Saturday l went out in the easeful early morning, Dolce & Banana shades up top.
It was life-affirming.
I’d forgotten the pleasure of a long London walk, not dressed up and no place to be. Weekdays are not for strolling as everything’s very important bid-nizz.
Exiting the hotel, there’s a heavy-set fella to my right. We might be the same age, or he’s a decade younger. He’s pushing a trolley down Kingsway, l guess the tube’s brought him to Holborn from the sticks.
l wondered how he got up the stairs because there’s a five gallon plastic pail with his tools in, a dust sheet and a half-bag of plaster on his chariot. The wheels catch on the uneven pavement.
On my walk- Covent Garden, Strand, Waterloo Bridge, Southbank, Westminster, Trafalgar- I see dozens of men and women who got up in the dark to do the things that make London work.
Look around today, they’re everywhere. None of them are wondering about the new, stoooopid, working from home directive.

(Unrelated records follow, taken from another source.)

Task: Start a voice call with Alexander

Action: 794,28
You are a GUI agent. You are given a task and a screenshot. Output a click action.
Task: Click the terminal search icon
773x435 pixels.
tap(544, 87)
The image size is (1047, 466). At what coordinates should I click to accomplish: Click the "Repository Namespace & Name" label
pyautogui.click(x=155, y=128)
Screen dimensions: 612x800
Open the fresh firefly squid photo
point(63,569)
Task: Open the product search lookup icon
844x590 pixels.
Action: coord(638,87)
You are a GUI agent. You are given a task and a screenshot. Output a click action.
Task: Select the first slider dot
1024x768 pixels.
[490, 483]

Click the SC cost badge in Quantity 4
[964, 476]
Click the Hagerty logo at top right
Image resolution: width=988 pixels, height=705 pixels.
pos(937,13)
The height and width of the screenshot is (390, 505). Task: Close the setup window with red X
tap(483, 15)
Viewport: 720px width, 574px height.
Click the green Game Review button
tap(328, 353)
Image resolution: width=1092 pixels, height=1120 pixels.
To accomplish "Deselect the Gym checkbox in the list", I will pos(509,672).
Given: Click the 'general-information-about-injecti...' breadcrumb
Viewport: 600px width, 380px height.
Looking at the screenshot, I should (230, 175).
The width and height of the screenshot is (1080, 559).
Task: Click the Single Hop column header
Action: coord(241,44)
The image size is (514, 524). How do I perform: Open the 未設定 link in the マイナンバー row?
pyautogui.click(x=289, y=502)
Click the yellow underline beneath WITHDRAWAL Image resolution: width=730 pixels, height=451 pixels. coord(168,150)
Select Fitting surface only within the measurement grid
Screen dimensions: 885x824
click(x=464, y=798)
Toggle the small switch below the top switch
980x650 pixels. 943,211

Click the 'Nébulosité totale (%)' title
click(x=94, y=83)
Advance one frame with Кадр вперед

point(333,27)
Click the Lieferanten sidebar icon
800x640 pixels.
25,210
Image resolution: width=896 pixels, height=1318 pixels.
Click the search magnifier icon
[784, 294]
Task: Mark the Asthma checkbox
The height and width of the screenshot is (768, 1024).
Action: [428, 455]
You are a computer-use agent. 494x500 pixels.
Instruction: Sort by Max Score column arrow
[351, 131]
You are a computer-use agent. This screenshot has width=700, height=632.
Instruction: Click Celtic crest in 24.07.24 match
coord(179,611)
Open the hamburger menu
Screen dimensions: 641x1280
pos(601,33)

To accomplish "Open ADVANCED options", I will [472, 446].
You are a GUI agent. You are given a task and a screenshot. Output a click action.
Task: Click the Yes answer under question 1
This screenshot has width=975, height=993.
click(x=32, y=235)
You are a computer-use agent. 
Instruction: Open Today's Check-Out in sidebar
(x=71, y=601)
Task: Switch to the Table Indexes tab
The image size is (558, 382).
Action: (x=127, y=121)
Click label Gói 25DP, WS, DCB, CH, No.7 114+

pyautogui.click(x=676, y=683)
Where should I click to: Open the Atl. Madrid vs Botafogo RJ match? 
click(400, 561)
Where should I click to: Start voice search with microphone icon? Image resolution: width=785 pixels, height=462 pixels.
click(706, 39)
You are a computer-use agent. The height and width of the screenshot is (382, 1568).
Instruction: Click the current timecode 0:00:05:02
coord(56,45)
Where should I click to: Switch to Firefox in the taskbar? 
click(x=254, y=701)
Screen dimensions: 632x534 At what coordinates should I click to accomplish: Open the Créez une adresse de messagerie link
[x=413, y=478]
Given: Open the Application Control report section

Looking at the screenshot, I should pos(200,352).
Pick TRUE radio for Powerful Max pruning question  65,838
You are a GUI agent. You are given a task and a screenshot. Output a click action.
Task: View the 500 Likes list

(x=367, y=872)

And there are the poor souls scaring up a coin from tourists out to beat the rush. A polite queue has already formed at the red phone box in the sight line of Big Ben.
Heading for the hotel at the back of nine l find mum, Christine and Matt having luxury French toast outside- ricotta, blueberries, flaked almonds, organic maple- at the Black Penny on Old Queen Street.
Later Sharon, Matt, mum, Christine and l are all anticipation for Moulin Rouge, every one of us blessed. Friday night was dinner in Chinatown and on Sunday a train took them hame to Glasgow in no time.
That fella, my doppelgänger? He came into town for a half-shift, cash in hand, in a nearby office. The good news is his rate’s twice that of a painter, because plastering’s harder to master.
You probably already know Moulin Rouge is a tragedy. I like them. They help me enjoy every day, remembering you ain’t getting a single one back.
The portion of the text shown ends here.